- Australia's prime minister acknowledged earlier today that the nation's security system failed to keep track of a gunman responsible for a deadly siege at a Sydney cafe, and promised a transparent investigation into why the man was not on any terror watch list despite having a long criminal history.
Man Haron Monis, a 50-year-old Iranian-born, self-styled cleric described by Prime Minister Tony Abbott as deeply disturbed, took 17 people hostage inside a downtown Sydney cafe on Monday. Sixteen hours later, the siege ended in a barrage of gunfire when police rushed in to free the captives. Two hostages were killed along with Monis.
"The system did not adequately deal with this individual," Abbott conceded today. "Two very decent people are dead, others are injured, others are traumatized because of a madman who was roaming our streets."

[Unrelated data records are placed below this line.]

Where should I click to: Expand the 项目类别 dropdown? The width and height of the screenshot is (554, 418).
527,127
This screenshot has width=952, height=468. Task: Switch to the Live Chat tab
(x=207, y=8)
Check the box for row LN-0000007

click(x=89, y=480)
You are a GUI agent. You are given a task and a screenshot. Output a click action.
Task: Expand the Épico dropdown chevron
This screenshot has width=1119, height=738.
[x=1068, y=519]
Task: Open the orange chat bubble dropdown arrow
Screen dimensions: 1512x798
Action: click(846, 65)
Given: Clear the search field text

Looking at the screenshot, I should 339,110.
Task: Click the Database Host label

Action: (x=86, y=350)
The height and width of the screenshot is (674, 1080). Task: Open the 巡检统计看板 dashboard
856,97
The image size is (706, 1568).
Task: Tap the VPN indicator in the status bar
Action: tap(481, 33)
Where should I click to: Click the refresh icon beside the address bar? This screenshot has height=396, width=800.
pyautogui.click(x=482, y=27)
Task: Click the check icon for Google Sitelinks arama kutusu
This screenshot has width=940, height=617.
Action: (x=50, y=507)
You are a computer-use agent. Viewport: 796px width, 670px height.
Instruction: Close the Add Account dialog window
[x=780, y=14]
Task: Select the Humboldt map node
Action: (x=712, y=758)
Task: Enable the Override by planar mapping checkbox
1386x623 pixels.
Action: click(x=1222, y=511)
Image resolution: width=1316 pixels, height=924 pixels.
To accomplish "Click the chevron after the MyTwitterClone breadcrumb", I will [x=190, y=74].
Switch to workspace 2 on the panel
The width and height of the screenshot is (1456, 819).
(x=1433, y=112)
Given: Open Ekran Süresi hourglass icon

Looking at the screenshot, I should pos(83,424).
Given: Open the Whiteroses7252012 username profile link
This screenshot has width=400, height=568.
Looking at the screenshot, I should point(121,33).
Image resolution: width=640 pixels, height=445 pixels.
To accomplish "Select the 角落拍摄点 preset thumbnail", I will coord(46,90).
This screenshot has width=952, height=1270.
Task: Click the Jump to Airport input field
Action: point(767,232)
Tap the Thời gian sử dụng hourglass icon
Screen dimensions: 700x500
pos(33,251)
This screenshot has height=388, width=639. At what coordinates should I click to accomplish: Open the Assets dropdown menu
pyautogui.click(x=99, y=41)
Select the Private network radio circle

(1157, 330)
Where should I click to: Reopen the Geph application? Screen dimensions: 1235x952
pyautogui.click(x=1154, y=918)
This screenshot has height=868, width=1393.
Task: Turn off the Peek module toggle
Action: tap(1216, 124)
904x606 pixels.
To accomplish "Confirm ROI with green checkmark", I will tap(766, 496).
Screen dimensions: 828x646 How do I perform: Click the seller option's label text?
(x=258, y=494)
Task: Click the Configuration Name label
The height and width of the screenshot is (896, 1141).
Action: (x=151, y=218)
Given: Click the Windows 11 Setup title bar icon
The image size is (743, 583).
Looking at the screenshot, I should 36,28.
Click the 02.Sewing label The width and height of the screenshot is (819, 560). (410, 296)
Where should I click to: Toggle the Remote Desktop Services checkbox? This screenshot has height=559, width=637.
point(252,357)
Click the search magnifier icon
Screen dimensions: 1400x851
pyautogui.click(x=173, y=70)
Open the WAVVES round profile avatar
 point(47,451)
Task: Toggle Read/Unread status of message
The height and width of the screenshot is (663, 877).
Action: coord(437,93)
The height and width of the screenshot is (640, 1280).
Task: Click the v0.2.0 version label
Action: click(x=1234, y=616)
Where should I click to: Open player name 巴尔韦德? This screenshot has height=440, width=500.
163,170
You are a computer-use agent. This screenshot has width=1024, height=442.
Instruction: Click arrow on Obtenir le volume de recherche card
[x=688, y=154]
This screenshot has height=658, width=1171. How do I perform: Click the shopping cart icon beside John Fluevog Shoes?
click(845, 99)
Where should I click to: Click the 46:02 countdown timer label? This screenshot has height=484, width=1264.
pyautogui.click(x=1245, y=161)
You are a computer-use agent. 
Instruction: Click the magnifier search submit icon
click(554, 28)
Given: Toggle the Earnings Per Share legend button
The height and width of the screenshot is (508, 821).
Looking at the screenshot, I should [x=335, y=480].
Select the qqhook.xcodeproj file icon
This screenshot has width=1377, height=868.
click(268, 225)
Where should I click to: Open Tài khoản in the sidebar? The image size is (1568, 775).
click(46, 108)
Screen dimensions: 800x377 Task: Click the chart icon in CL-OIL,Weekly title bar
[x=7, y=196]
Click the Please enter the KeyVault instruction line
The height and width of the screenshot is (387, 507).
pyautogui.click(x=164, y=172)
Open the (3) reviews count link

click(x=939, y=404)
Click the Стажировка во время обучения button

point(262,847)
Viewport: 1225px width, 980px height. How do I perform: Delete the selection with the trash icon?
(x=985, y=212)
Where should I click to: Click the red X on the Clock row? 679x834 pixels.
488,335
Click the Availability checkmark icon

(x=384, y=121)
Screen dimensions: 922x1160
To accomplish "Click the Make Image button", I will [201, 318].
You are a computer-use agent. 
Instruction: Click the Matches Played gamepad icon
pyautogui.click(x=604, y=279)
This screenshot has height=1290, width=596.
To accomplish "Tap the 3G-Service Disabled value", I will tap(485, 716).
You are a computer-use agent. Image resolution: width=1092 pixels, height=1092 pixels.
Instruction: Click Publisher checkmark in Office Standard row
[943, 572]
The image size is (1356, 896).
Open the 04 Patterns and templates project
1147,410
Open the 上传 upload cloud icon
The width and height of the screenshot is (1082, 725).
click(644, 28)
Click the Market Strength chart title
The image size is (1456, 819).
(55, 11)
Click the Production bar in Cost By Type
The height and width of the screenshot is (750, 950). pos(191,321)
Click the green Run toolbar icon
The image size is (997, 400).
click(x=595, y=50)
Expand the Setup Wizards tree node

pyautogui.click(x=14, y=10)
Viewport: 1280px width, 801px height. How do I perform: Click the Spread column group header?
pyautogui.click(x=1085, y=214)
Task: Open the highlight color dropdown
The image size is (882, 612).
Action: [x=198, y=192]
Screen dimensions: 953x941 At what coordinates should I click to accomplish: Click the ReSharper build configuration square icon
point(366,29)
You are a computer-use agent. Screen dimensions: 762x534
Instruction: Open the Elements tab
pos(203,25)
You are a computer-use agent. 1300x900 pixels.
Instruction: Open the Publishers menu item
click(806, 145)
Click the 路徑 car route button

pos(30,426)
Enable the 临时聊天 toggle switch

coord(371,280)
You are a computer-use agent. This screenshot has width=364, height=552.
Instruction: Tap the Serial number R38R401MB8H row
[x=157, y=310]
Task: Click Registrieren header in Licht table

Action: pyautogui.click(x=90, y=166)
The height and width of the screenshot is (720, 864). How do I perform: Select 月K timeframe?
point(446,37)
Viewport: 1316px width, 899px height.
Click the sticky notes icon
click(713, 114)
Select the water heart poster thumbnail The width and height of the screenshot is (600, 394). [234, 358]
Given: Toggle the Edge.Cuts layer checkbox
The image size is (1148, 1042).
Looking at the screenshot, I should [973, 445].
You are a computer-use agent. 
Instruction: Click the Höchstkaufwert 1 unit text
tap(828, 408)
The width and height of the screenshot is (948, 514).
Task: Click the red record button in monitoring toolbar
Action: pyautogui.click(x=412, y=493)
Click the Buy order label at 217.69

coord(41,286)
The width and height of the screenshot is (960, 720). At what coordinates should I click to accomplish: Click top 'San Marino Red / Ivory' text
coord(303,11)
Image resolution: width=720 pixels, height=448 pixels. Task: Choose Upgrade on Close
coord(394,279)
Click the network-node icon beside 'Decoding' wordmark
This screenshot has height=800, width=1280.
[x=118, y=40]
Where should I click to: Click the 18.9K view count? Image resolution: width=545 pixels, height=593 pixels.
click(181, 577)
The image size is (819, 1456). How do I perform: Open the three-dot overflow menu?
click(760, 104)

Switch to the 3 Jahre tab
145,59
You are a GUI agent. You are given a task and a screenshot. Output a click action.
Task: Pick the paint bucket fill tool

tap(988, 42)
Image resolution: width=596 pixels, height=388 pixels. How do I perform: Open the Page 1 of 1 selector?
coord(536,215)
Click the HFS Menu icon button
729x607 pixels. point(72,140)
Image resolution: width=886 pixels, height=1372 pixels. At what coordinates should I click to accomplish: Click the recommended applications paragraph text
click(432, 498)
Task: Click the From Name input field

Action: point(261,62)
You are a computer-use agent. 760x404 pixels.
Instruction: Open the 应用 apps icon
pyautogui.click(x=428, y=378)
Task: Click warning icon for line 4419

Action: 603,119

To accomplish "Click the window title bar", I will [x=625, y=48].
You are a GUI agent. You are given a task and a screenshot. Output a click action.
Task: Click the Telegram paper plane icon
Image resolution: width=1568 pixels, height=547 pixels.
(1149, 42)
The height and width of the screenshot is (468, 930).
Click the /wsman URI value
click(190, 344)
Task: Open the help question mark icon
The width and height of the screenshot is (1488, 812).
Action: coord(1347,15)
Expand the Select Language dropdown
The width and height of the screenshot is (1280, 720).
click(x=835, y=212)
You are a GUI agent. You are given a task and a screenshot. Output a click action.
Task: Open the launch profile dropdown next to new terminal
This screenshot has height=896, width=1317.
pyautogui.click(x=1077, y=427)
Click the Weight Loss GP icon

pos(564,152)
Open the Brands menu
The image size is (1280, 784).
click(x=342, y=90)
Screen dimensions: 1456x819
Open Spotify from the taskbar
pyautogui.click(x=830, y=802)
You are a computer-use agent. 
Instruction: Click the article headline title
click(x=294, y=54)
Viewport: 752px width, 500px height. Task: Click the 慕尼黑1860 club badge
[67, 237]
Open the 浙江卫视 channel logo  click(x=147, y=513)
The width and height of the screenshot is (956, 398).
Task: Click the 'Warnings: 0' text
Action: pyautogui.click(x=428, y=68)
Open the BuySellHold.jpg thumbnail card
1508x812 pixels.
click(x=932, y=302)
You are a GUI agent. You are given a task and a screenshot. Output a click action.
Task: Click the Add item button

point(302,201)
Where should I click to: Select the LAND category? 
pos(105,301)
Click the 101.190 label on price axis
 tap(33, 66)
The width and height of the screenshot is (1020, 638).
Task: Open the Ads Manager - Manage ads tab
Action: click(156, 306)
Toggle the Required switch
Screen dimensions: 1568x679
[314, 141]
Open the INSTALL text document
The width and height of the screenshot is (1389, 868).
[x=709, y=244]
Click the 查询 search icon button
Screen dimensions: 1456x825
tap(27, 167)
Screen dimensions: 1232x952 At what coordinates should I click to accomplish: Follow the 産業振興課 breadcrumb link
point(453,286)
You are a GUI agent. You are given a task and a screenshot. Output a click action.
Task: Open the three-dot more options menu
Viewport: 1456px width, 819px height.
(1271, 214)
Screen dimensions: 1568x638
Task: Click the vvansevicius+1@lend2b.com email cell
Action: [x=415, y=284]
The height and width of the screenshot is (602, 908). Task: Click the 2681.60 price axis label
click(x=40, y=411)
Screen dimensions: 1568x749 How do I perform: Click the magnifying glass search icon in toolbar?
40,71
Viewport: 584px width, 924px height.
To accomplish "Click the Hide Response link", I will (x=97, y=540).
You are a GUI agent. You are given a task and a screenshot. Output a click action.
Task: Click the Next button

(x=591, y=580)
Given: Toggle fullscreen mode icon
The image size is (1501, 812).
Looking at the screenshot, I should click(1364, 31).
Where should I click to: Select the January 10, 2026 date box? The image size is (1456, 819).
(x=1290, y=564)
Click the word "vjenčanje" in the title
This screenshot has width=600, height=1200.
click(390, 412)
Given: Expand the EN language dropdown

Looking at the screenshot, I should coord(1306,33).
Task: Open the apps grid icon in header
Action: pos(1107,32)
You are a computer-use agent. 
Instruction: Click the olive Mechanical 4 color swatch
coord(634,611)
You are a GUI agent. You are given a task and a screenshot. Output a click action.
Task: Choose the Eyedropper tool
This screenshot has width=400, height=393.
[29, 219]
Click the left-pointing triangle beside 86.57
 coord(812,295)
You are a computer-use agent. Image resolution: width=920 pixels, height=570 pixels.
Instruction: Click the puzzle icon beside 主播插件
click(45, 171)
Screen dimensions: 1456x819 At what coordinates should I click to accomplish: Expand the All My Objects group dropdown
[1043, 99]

Monis was convicted and sentenced last year to 300 hours of community service for sending what a judge called "grossly offensive" letters to families of soldiers killed in Afghanistan from 2007 to 2009. He later was charged with being an accessory to the murder of his ex-wife. Earlier this year, he was charged with the 2002 sexual assault of a woman. He had been out on bail on all the charges.
Just three days before Monis began his deadly rampage, Australia's highest court refused to hear his appeal against his convictions for sending the letters.
High Court documents show that Chief Justice Robert French and Justice Chief Stephen Gageler ruled at 9:50 a.m. on Friday that the full bench of their court would not hear Monis's constitutional challenge to his convictions. At 9:44 a.m. the next business day, a shotgun-wielding Monis walked into the cafe, just a short stroll from the courtroom where the ruling was delivered.
Abbott said the government would publish a report on how the siege unfolded, why Monis was not on the nation's terrorism watch list, and how he managed to obtain a shotgun in a country with strict gun ownership laws.